Currently up the coast from AlMafra, not on campsite though. Temperatures have been high 20's. Yesterday felt more like August!.

Cloudy today, but due to brighten up again tomorrow.

TM


----------



## tonka (Apr 24, 2006)

I haven't stayed at either as we prefer Villasol in Benidorm, or El Raco as a second choice.

Armanello, I have ridden to it on my bike and was quiet glad we were at Villasol.! but I know it's ACSI and some people like it for the price. I dont think there are any access issues as you come off the N332 to the site but from memory pitches looked a bit closed in and many residential ones. If you come out the gates and turn left to go to the town, it's known as "Gipsy lane" that will be an experience.. Bit rough.. :wink:

Almafra is only a few years old and had everything. Easy access and there is both a train and bus stop near the entrance. Bus to Benidorm or to Altea every 20 mins, cost €1.40

There should not be any issues with bookings, we always turn up and have never had a problem.. If you feel comforable doing it you can park on the corner near Villasol and from there a short bike ride will take get you to many of the sites so you could check them out first...
http://maps.google.co.uk/maps?q=cam...d=YU02bk3fIfs9mgJxKUKVgA&cbp=12,180.8,,0,8.41

ps.. If you go to Villasol.. Haggle..!! Tell them you maybe staying for a month and get the lower rate, if you leave early there is never a problem.


----------



## teemyob (Nov 22, 2005)

*Villasol*

Yes, We visited Villasol and that would be our choice in the future.

TM


----------



## Mike48 (May 1, 2005)

Armanello is not one I would recommend. The Torretta is the site best placed but my wife doesn't like it much so we stay at Villasol which is the compromise. 
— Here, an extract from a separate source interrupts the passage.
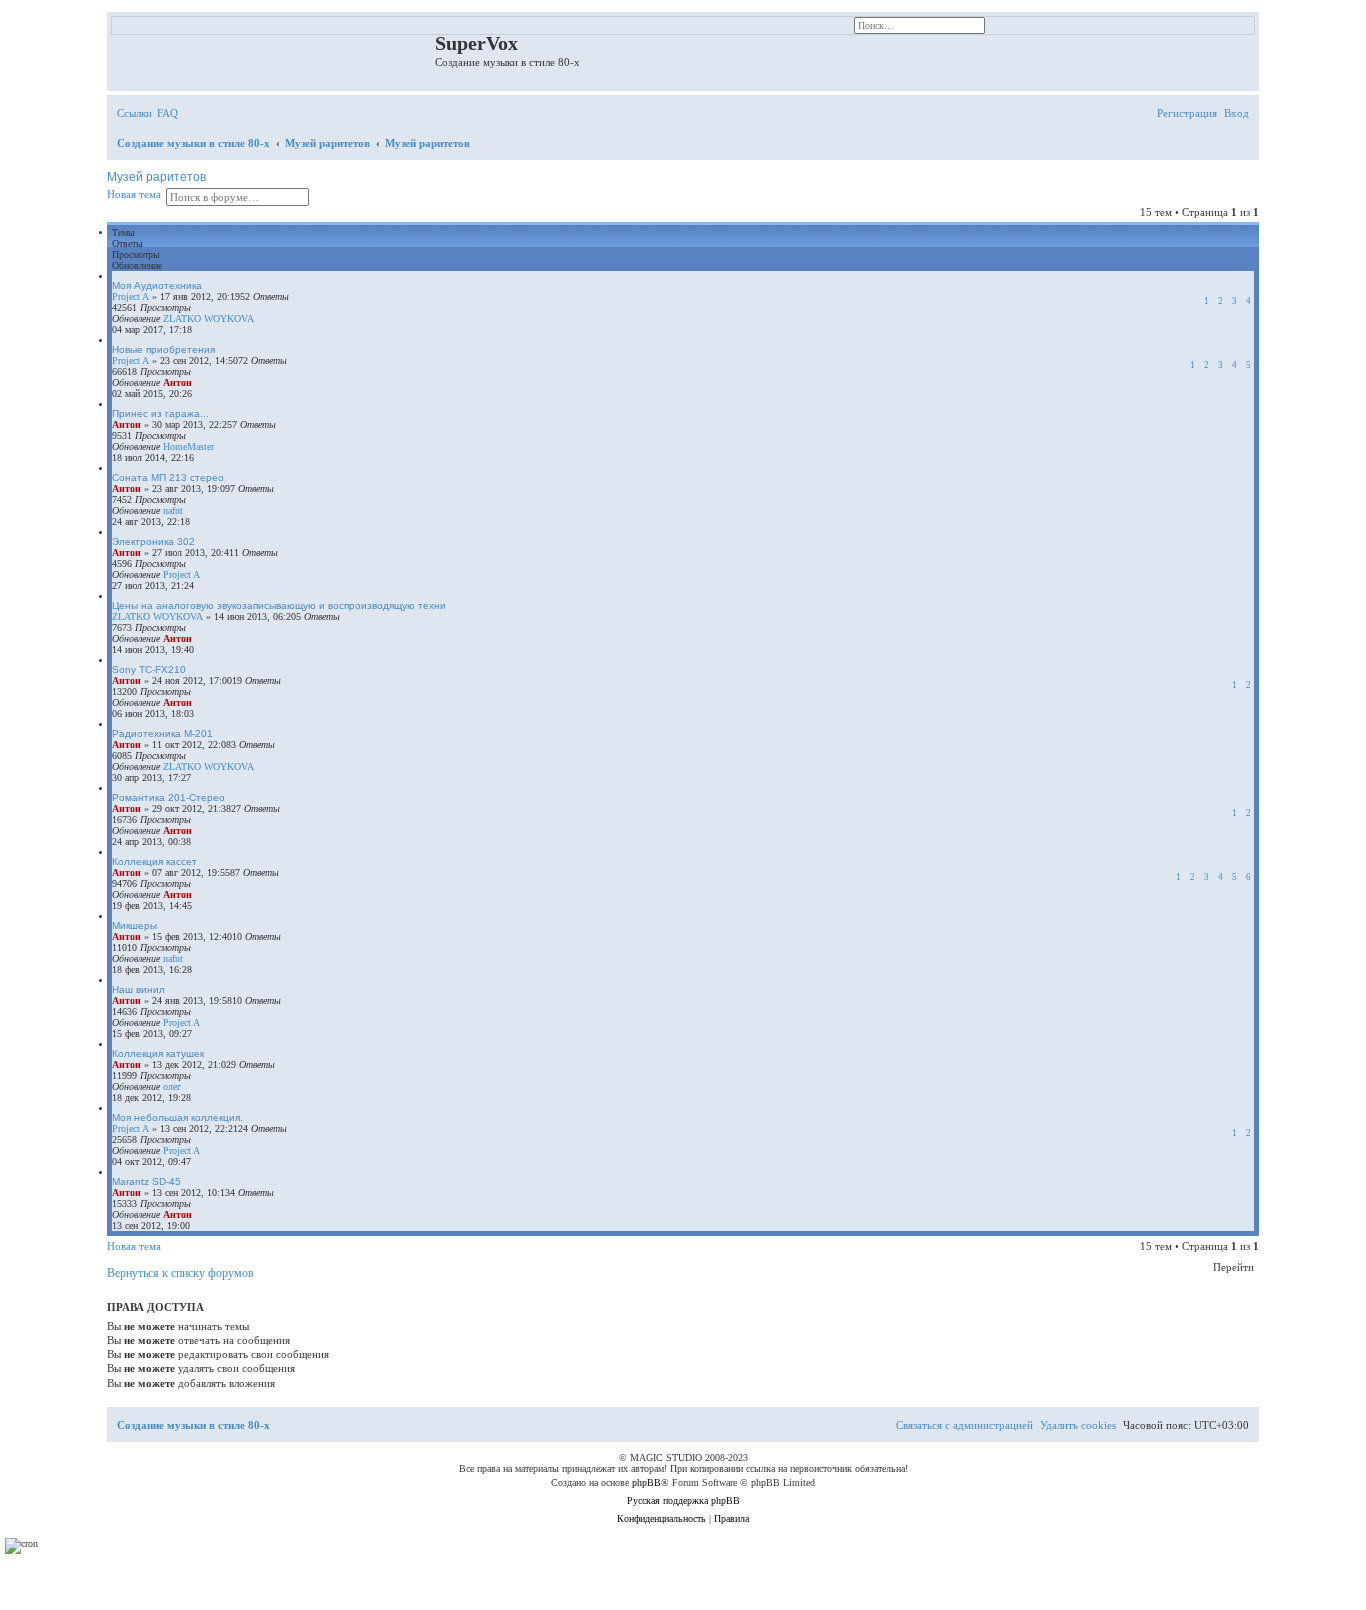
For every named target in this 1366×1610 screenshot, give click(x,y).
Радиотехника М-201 (162, 733)
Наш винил (138, 989)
Villasol is immediately behind the Armanello but do not accept dogs if that is an issue.

We are in Benidorm at the moment; weather great.


----------



## tonka (Apr 24, 2006)

Mike48 said:


> We are in Benidorm at the moment; weather great.


  Glad to hear that, flying out on the 25th with the grandkids for a 12 day break... Hope to get the van down there in November...


----------



## dugi (Oct 3, 2011)

We really like armenello! Very helpful, new showers new pool,


----------



## sideways (Jun 2, 2008)

Armanello is a dump and the access to town is bad and certainly not one to reccomend after dark, Amalfra is much better but a lot further out of town and if you cycle the road back from Benidorm is very Busy, you will be much more central at Torretta or Raco (bit dearer)


----------



## tomnjune (May 1, 2005)

hi

we are on the armanello at the mo, only here for a week,never been to the other sites so cant comment. its a acsi 16 e and 6 for 7 the top part of site is a bit tired looking, but improves further in. the toilets /showers are spot on, majority of campers are brits in seasonal tourers and very friendly. you can walk into all the action in town 10/15 minutes, but wouldnt fancy walking up the lane at night. daytime no probs. more chance of getting knocked down with a disability scooter. would i go again , yes, comparing it with a camper stop down the road at 14 e for the night, with its 6 for 7 offer it is good value

tom


----------



## MyGalSal (Dec 8, 2008)

Have been to Al Mafra and would definitely NOT return so could not recommend it. 


Sal


----------



## Friant (Feb 10, 2008)

been to Armanello twice and loved it - nice owners, friendly campers, not "cliquey", and very good value


----------



## Hydrocell (Jan 29, 2011)

Tom i'm on armanello as well on pitch 151.


----------



## Hydrocell (Jan 29, 2011)

This is my forth time at Armanello it is what you make it, myself personally I’ve tried Villasoll & El Raco and out of the three Armanello has the friendliest staff and the people that live or stay long team are very welcoming, nice little bar by the pool good bar staff. Yes the lane is not great but you can walk out to the main road and down to town, like I said it is what you make it.

Good clean shower and washing facility’s it has two pools library small shop and café, washing machines and pool bar and for the colder months they have a club called the cube.
We have been here for two weeks and leave at mid-November cost 11.25euros per night however if you stay on the orange grove on the same sight it’s 7euros but no cable TV.
Our pitch has its own water tap, electric point, waste water drain and cable TV, WIFI is 7euros per week or 20 euros per month and I think it 3euros per day.

I like it but everyone to their own. 

Regards
Ray


----------



## cavaqueen (Mar 27, 2006)

Hi again,

Thank's to everyone who replied to my question, we are now on Almafra, there are 5 different sized pitches, so even the biggest outfits can fit on here.

The busiest part of the site is near the entrance & pool, the back of the site is very quiet. They are allowing dogs on here, I am told that there are new site owners who are making positive changes.

The toilet blocks are good as is the bar and pools.

There is a tram running alongside the site, but it doesn't bother us, as we have chosen a pitch away from it, and we haven't heard any dogs barking all night either.

The only downside for me is that the pitches at the front could do with being raked & cleaned, they don't seem to do that when people move off, the ones at the back of the site are fine as they hardly get used.

For me this site is quite good, we are on a 100 meter square pitch and paying with camping cheques, but we have to pay for our electricity, if you go on a smaller pitch (up to 80 meters) then you don't have to pay for your electric. So it's quite good value. Wifi is 12 euros for a week, or free at the bar. Menu del dia is 9 euros in the week, 12 at weekends.

I hope this helps someone else who is coming here, thanks

Cavaqueen


----------



## tonka (Apr 24, 2006)

Glad u got sorted....
To all MHF member I am flying out (I know) on 25th for 12 days, Mine's a Cider and I will be available near Rays chippy / duke of wellington near the outdoor market.. :lol: 

Caravaqueen, do you not have a long range wifi aerial ??
You could maybe pick up the signal then from the bar area and have free access....


----------



## cavaqueen (Mar 27, 2006)

Hi,

No I don't have a long ariel, thank's for the tip though

Cavaqueen


----------